June 16, 2020 | Posted in : Fee Reduction, Fee Request, Lodestar / Multiplier

A recent Law 360 story by Cara Salvatore, “Attys Score Fraction of Fees Sought in USAA Bad Faith Trial” reports that an Oregon federal judge has ruled that lawyers who helped a driver win claims in a two-phase trial against her insurer will be paid only $179,000 for the second phase, or a quarter of the $715,000 they'd requested.  The suit concerned USAA Casualty Insurance Co.'s alleged refusal to pay out an uninsured motorist policy to plaintiff Peggy Foraker, who was hurt when a suspect fleeing from police crashed into her.  After a two-day, two-phase bench trial, U.S. District Judge Michael Simon found in April that USAA acted in bad faith and awarded Foraker $323,000.

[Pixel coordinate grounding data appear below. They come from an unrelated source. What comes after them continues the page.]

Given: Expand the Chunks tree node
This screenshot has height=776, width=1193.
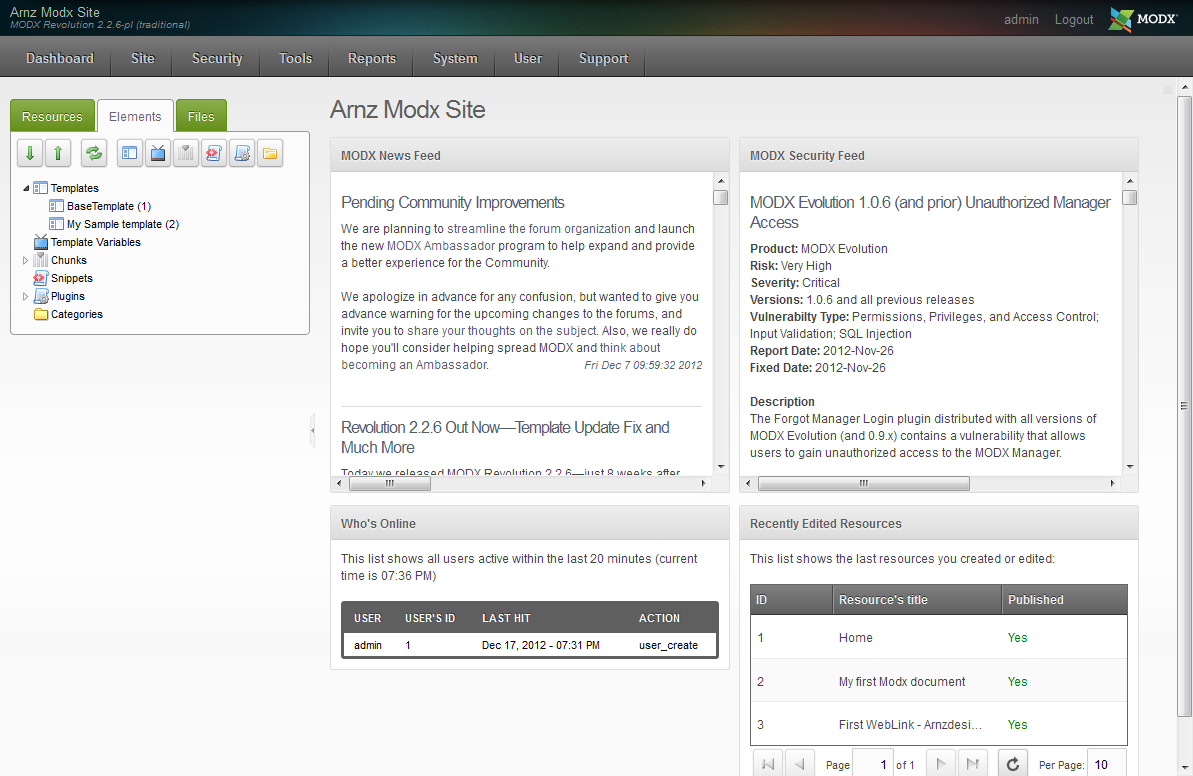Looking at the screenshot, I should coord(26,260).
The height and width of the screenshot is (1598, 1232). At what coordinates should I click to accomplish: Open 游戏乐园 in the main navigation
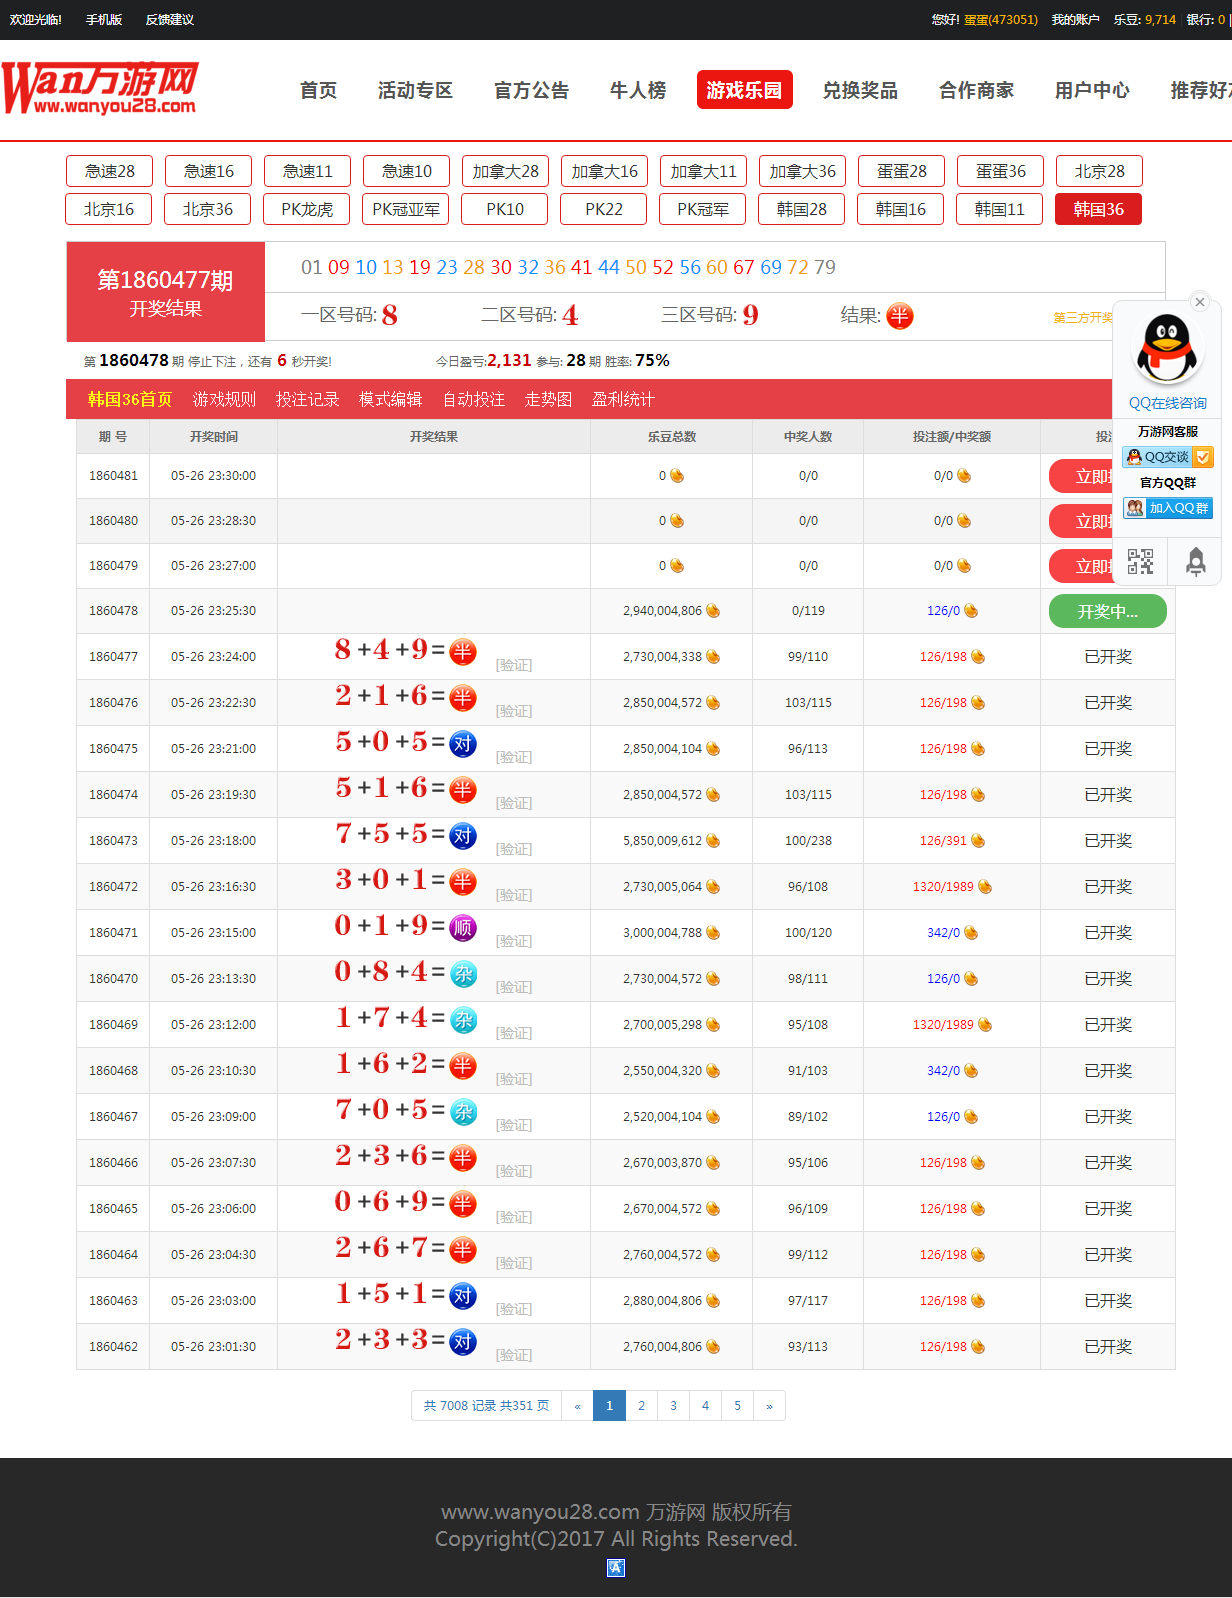pos(744,90)
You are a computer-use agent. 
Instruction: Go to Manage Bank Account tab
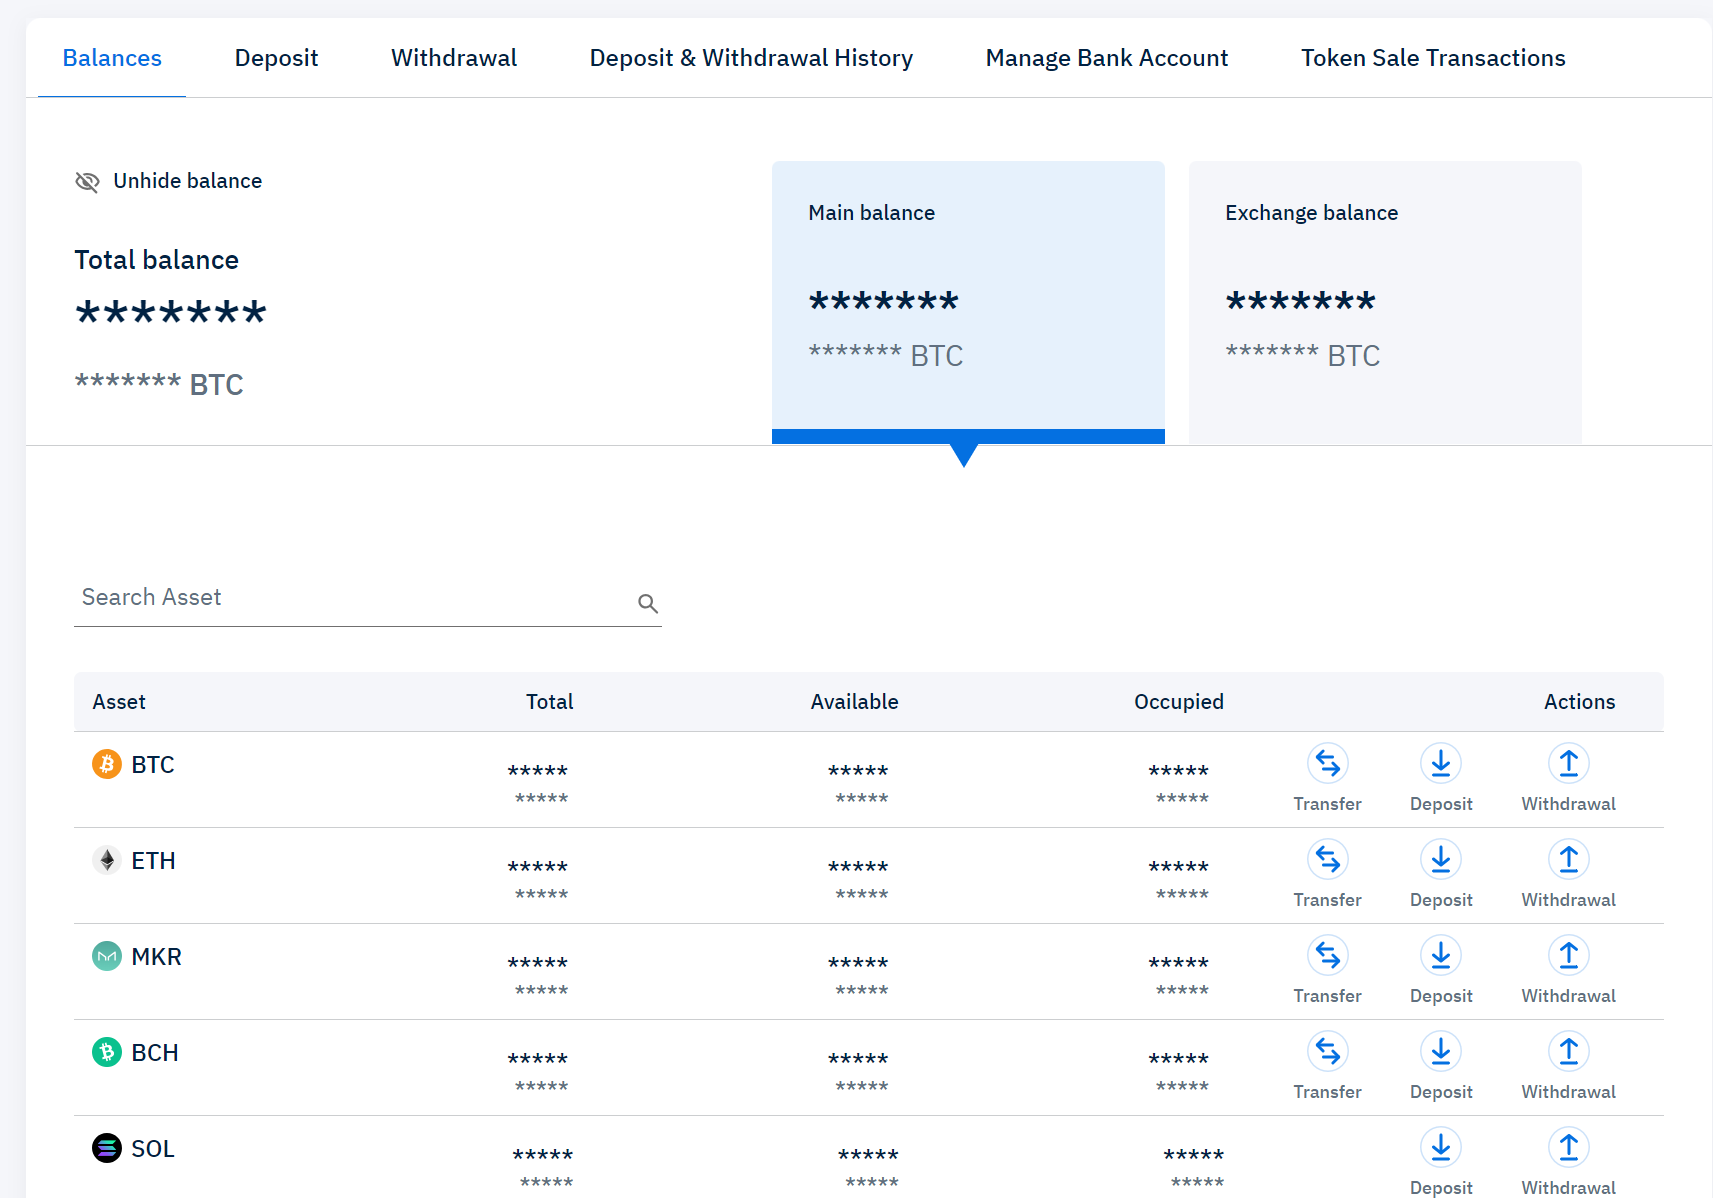pos(1106,58)
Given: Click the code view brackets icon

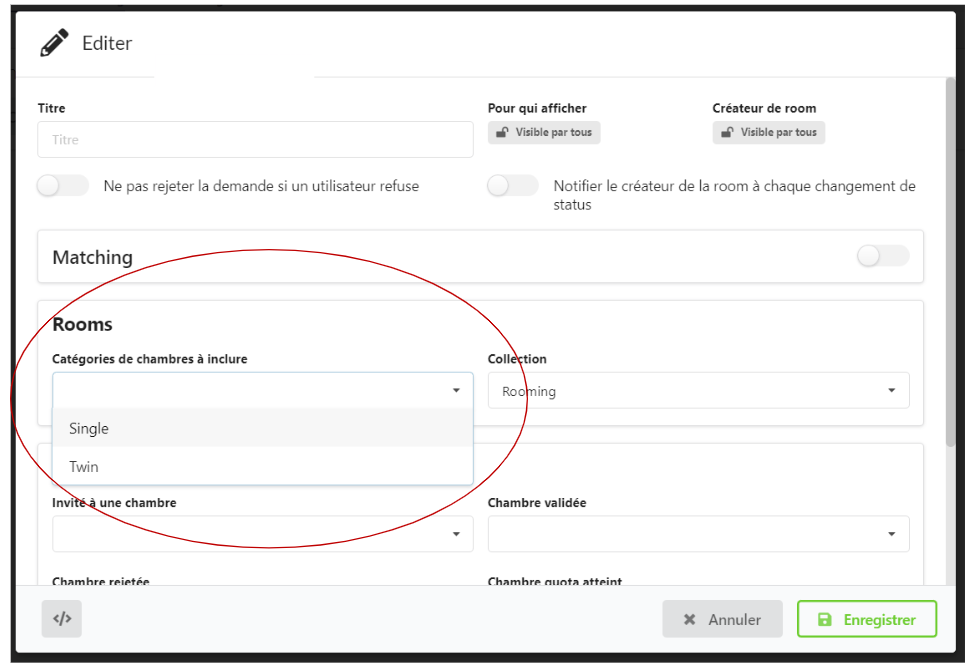Looking at the screenshot, I should pos(62,619).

But Judge Simon said that Foraker's lawyers deserved much less in legal fees than the $715,000 lodestar they requested, because their wins in the second phase were limited — unlike the first phase, where they got more than $1 million in fees.  "Based on plaintiff's pretrial filings and the time spent at trial, it appears to the court that approximately 75 percent of plaintiff's efforts were directed toward plaintiff's unsuccessful claims and arguments.  This is also consistent with the results obtained.  Thus, the court will award plaintiff an attorney fee award at Phase II equal to 25 percent of plaintiff's Phase II lodestar figure," the judge said.

In the first phase, a different judge awarded Foraker the full $1 million USAA uninsured motorist policy limit, but rejected her claim that the insurer breached its contract because USAA hadn't denied her claim in full before she sued.  "Much of the legal and factual work spent by plaintiff at Phase II related to plaintiff's claim for non-economic damages, plaintiff's claim for economic damages based on the lost gains that she would have earned in her investment portfolio, and other legal issues on which plaintiff did not prevail," the judge said.  Judge Simon also called the attorneys' 340-page sheaf of submitted bills "massive but poorly organized."  In the first phase, Foraker was awarded legal fees of $1.31 million.